The equipment migration was more involved. Foster's team collected agreements from every distribution center and uploaded them in batches. Equipment leases required more validation because of their variety: some capital, some operating, some with purchase options, and many modified multiple times without the changes ever documented.
"The equipment side took about six weeks," Foster says. "But it was six weeks to get something we never had: a complete, accurate view of every lease in the company."
The unified view
The change in daily operations was significant. Foster's team now manages the entire portfolio from a single dashboard. When a distribution center adds a new forklift fleet or extends its warehouse lease, both events flow through the same review queue, the same approval workflow, and the same journal entry generation process.
"The 45 manual adjustments we used to make every month dropped to about three," Foster says. "And those three are usually genuine judgment calls, not data corrections. That is a completely different kind of work."
The Intelligence module has been particularly useful for capital planning. Foster's team uses it to model lease-versus-buy decisions for equipment and to forecast total occupancy costs by distribution center. "When the CEO asks what it costs to operate our Southeast region, I can give a complete answer that includes both the buildings and the equipment. That used to take a week to pull together."
Concrete results
BlueLinx reduced the monthly close cycle from 10 days to 4. Manual journal entry adjustments dropped from 45 per month to 3. The annual audit completed a week faster than the previous year, with auditors noting that the unified lease data significantly reduced their testing requirements.

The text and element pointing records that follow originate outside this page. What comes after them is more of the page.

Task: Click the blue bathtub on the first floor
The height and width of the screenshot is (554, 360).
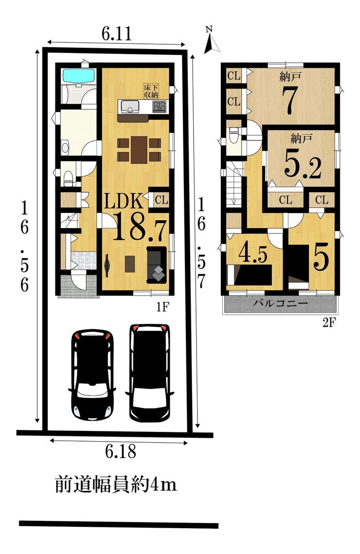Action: (x=78, y=75)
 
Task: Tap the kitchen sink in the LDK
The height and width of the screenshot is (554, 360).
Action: (x=130, y=106)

The real estate validation alone recovered enough in corrected payment schedules to offset the first year's platform cost. And the equipment visibility has changed how operations managers think about their lease commitments.
"The real win is confidence," Foster says. "When I sign off on the lease liability number, I know it includes everything. Every warehouse, every forklift, every conveyor belt. Nothing is hiding in a spreadsheet somewhere. I do not know how anyone manages 1,800 leases across multiple asset types without a platform like this."
We would find equipment that had been returned six months ago still sitting on our balance sheet as an active lease. Or worse, new equipment delivered and put into service without the lease ever being recorded. Having everything in one place changed everything.